# Word problem for symmetric group is linear on RAM

# 1 Linear time algorithm for symmetric group

**Input:** $w$ is a word of length $l$ from the presentation $S_n = \langle x_1,x_2,\ldots,x_n \mid x_i^2 = 1, x_{i+1}x_ix_{i+1} = x_ix_{i+1}x_i, x_ix_j = x_jx_i \rangle$ where $|i-j|\neq 1$.

**Output:** Return `true`

if $w$ is the identity, else return `false`

.

The representation was crucial for coming up with a linear time algorithm respect to $n$ and $l$. This is not a word problem on one group, but on a set of group.

The following is a $O(n+l)$ algorithm for the word problem for symmetric groups on RAM.

- Produce an array
`a`

of size $n$, Such that`a[i] = i`

. (Array start with index 1) - Reading the word letter by letter. If one encounters $x_i$,
`swap(a[i],a[i+1])`

. - Test if the
`a[i] == i`

for all $i$. If true, return`true`

, else return`false`

.

The algorithm takes $O(n+l)$ time is obvious. The correctness needs to be justified.
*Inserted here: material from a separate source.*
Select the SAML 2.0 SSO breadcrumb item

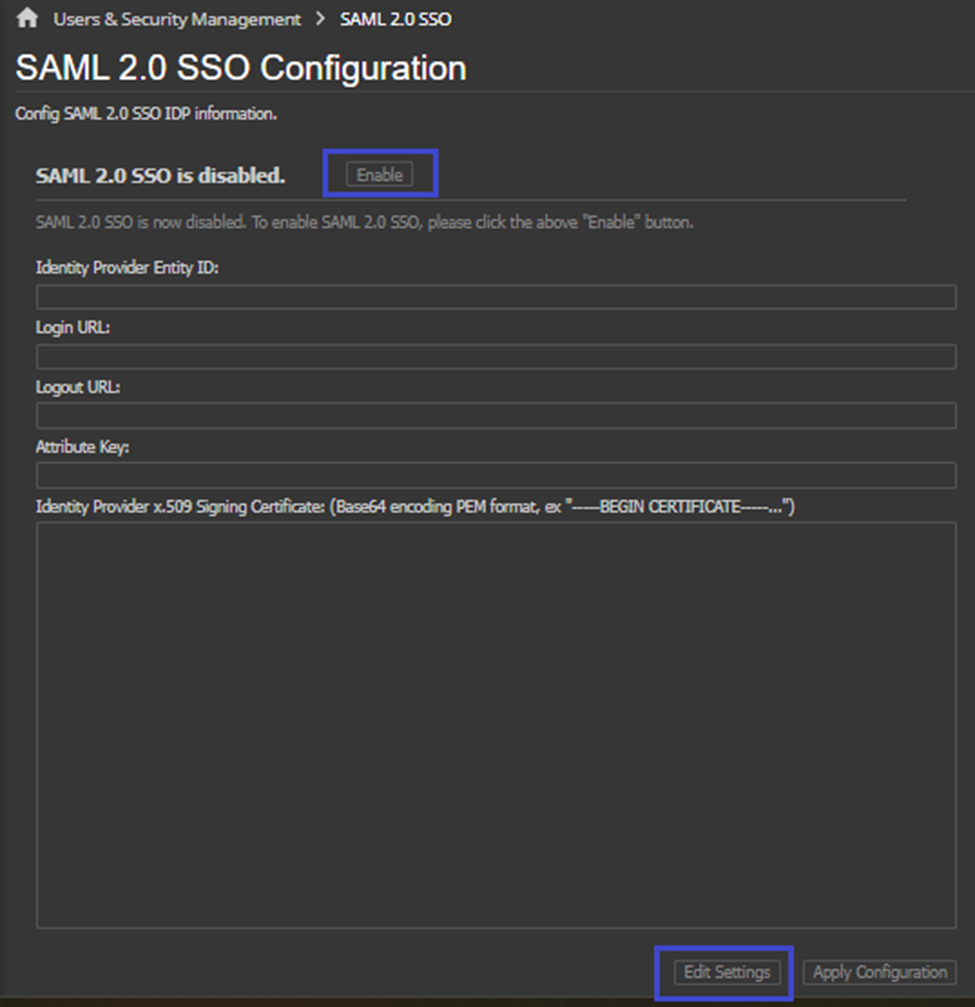coord(395,19)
$x_i$ can be represented as the transposition $(i~i+1)$. Define $(n~n+1) = (n~1)$.

Represent a element of the group as a permutation $\pi$ in the 2 line notation. wlog, assume $\pi(j) = i$ and $\pi(k) = i+1$.

$\begin{pmatrix} 1 & \cdots &j & \cdots & k& \cdots & n \\ \pi(1) & \cdots & i & \cdots & i+1 & \cdots & \pi(n)\end{pmatrix}(i~i+1) = \begin{pmatrix} 1 & \cdots &j & \cdots & k& \cdots & n \\ \pi(1) & \cdots & i+1 & \cdots & i & \cdots & \pi(n)\end{pmatrix}$

If we call $j$ the index of $i$ if $\pi(j) = i$. Then each transposition is a swap of indices.

The value of `a[i]`

in the algorithm stores the index of $i$. Array `a`

represent the identity iff `a[i] = i`

for all $i$.

This proves the the correctness of the algorithm.
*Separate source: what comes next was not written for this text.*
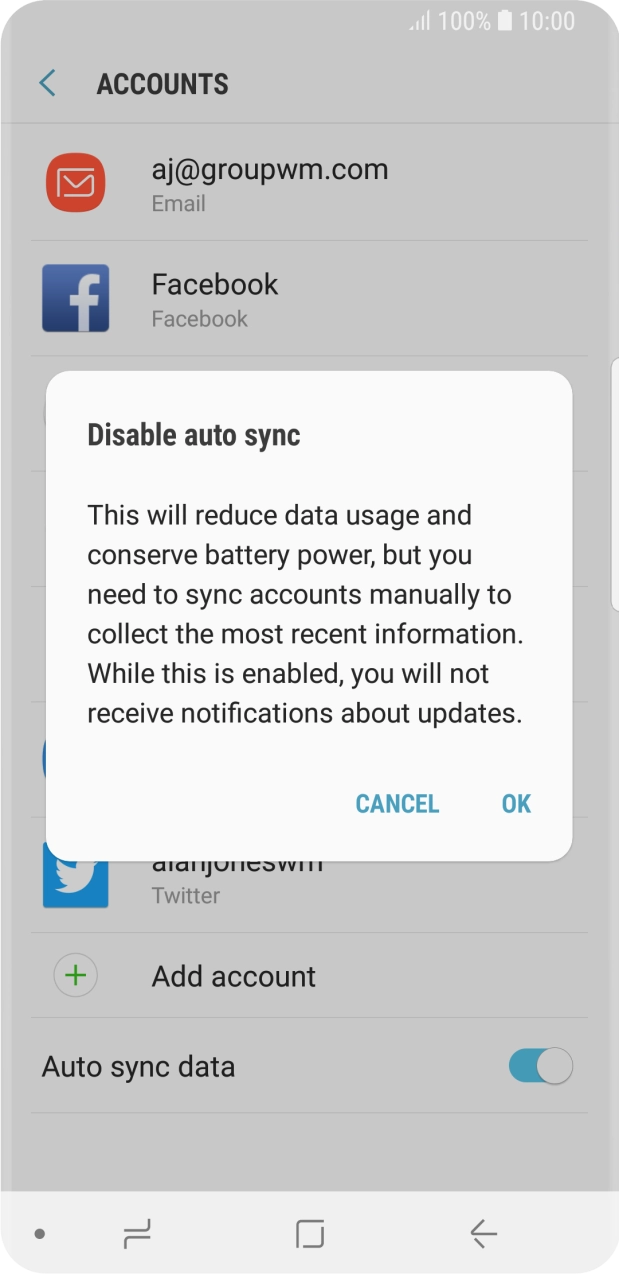Confirm with OK to disable auto sync
619x1274 pixels.
[516, 804]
The algorithm can be modified so it runs in $O(\ell n!)$ time for a Turing machine. For each fixed $n$, a Turing machine $M$ can construct another Turing machine $M_n$, such that it store the state of the array as the state of the Turing machine.

This proves every symmetric group is automatic. For any fixed $S_n$, the Turing machine $M_n$ can solve the problem in $O(\ell)$ time without writing anything to the tape and can only move to the right, which is equivalent to a finite state automata.

Automatic is a property of a group, not a set of groups. That’s why $n$ is ignored in the $O(\ell n!)$, because it’s fixed for each $S_n$. I was confused for a while before I read a concrete definition.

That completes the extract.